One curious finding from the study concerned racial factors. Far more black girls, than white and Hispanic girls, remained self-confident in high school. White girls lost self-esteem earlier than His panic girls. The survey raises questions about the effects of culture on self-concept. It also raises queries about the role of schools, both in the drop in self-confidence and in the role of intervention. One of the great disappointments for a boy at puberty occurs if he does not grow tall.
A girl can worry over her entire body image; she must also learn to cope with the monthly flow. It has become acceptable at menarche to tell a girl that her periods are a wonderful phenomenon to celebrate. She is now part of Mother Earth, at one with the moon, her glorious womanhood has arrived, and she should rejoice. This is a very grown-up response to menstruation, and one which only an adult mind can accept. Many girls dislike their periods; they feel diminished by the monthly flow. If they suffer cramps, the problem is compounded. They then face a quandary: either they cannot trust their mothers to tell them the truth, or they themselves are unnatural monsters to dislike their periods so.
For whatever reasons, self-esteem is put to its greatest test at puberty. Even a girl with a healthy self-concept can find it is shaken at times. A close friend suddenly turns enemy for no reason, an easy subject becomes difficult, a group she wishes to join rejects her. If her self-esteem is high, she is unlikely to blame herself for such failures or rejection. If her confidence is low, she may not bounce back easily. Studies show that the lower a girl's self-esteem when starting puberty, the more likely she will become estranged from her parents later.
"Who am I?"
"What am I here for?"
"Where am I going?"
The primary task in the teens is to find out who the self is. A girl struggles to assess herself realistically: to discover her strengths and weaknesses, to learn what she wants in life, to establish her own belief system. She may look for help to female teachers, women in various careers, pop stars, heroines from the past, and so on. More often, she looks to her peers; girlfriend attachments become very close.
An adolescent can be an exquisitively sensitive plant. Parents are excused if they sometimes forget this when faced with an over-critical, self-centred youth! Such unattractive behaviour is a defence mechanism to conceal flaws which the girl perceives in herself. Mood swings, often attributed to hormones, are due to fears of an unacceptable body image, and attacks of self-doubt.
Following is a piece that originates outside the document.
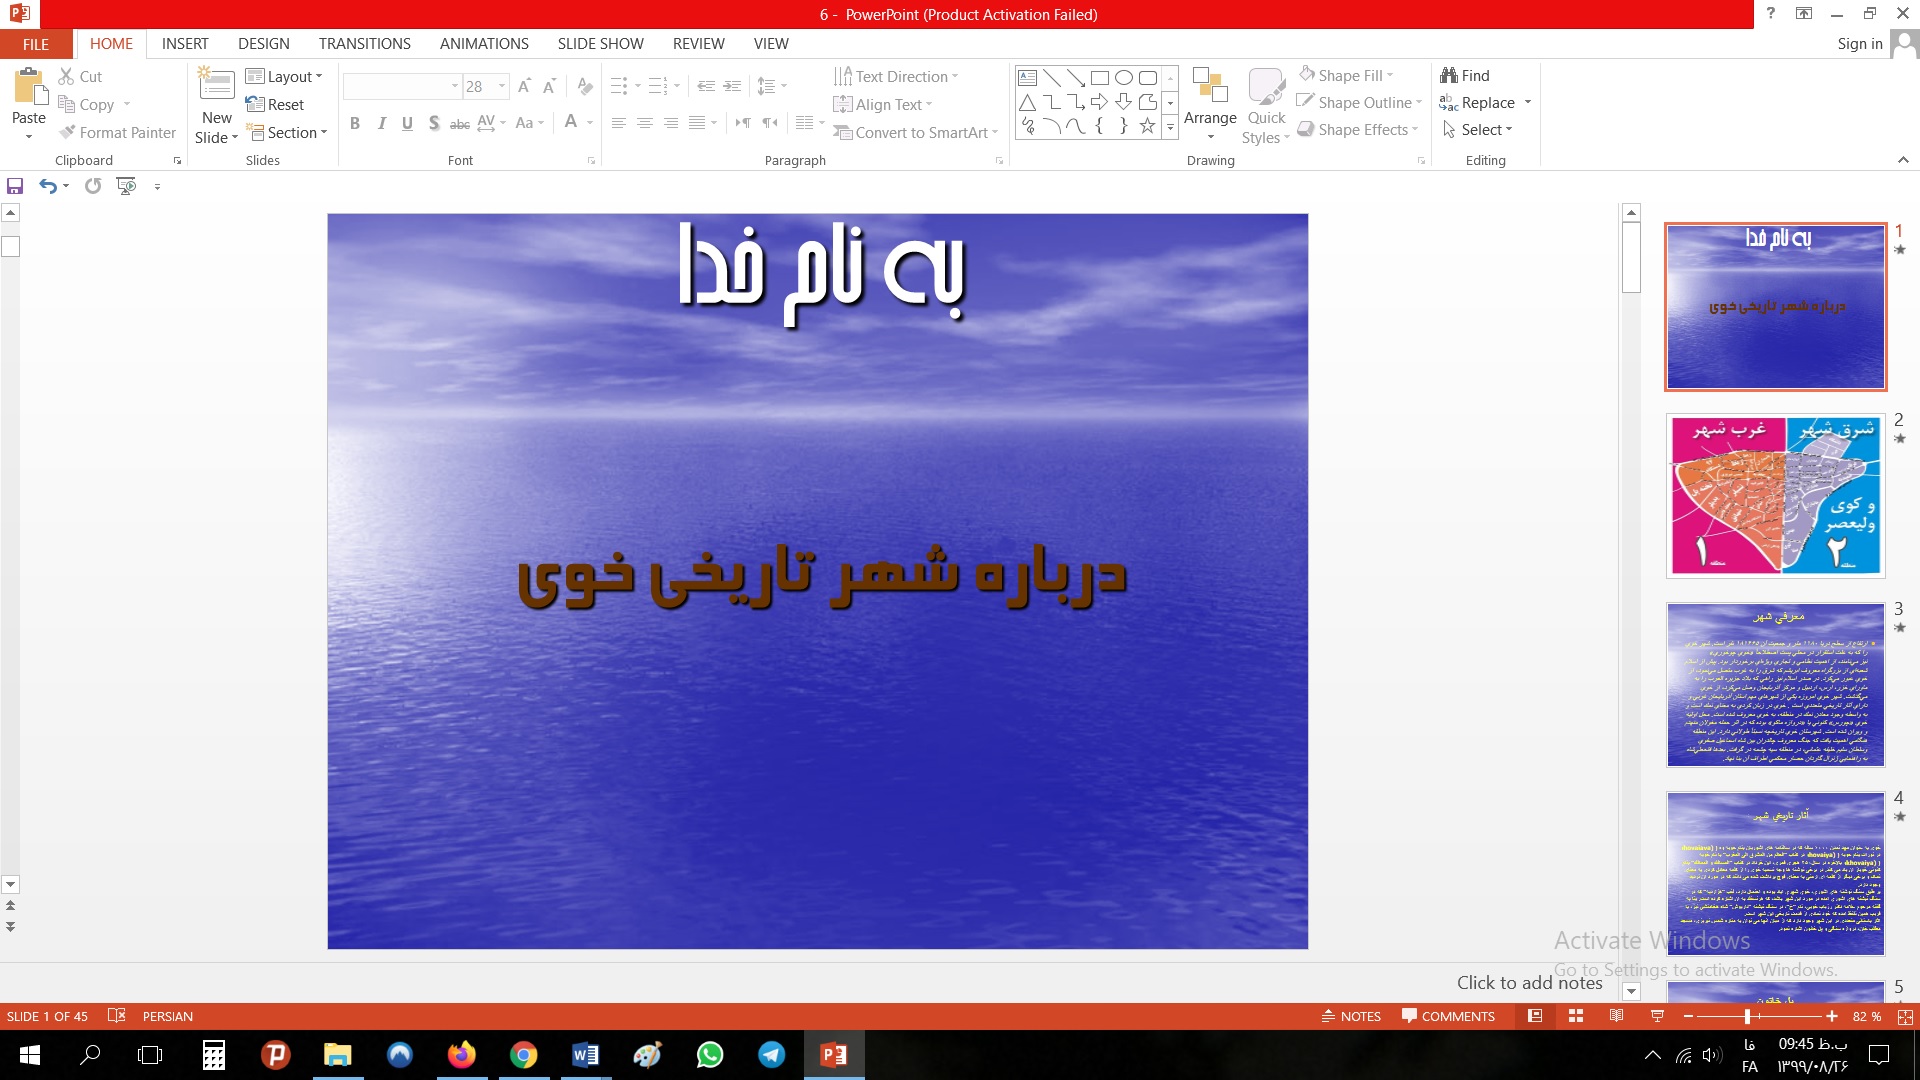
Task: Click the Sign in link
Action: (1859, 44)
Spuming parental advice and criticizing their lifestyle are all part of the search for autonomy. Denial of adult values seems an appropriate way to find her own. There is no excuse for obnoxious behaviour nor is there any need to tolerate it. Yet a girl's struggles for independence are a critical factor in the maturation process. If serious conflicts erupt, consider whether adult reins are appropriate for her age group. If so, check that they are consistently held. Reins which are too slack one day and too rigid the next can result in her taking tremendous risks--in case she has the right day. Youth is a time of risk-taking; teens regard themselves as invulnerable and life as ever-lasting.
If the early parent/child relationship was satisfactory, this stormy stage soon passes. If the relationship was unsatisfactory, consider professional help. Unconsciously, the girl is seeking revenge; she wants to return hurt now that she is old enough to do so. She also wants something of her own which nobody can take from her. Unsuitable boyfriends and pregnancy can be the answer.
Adolescents perceive issues in terms of black and white; there is rarely, if ever, an acknowledgment of grey. They lack the skills and maturity to accept that adults, particularly parents, are mixtures of frailities and strengths. Keep in mind that teens and parents both are learning new roles. They are equally capable of making mistakes. Guiding a daughter through adolescence can be the ultimate test of parenthood. Even difficult daughters stay close friends. One survey found that 87 percent of girls put down "Mom" as their best friend.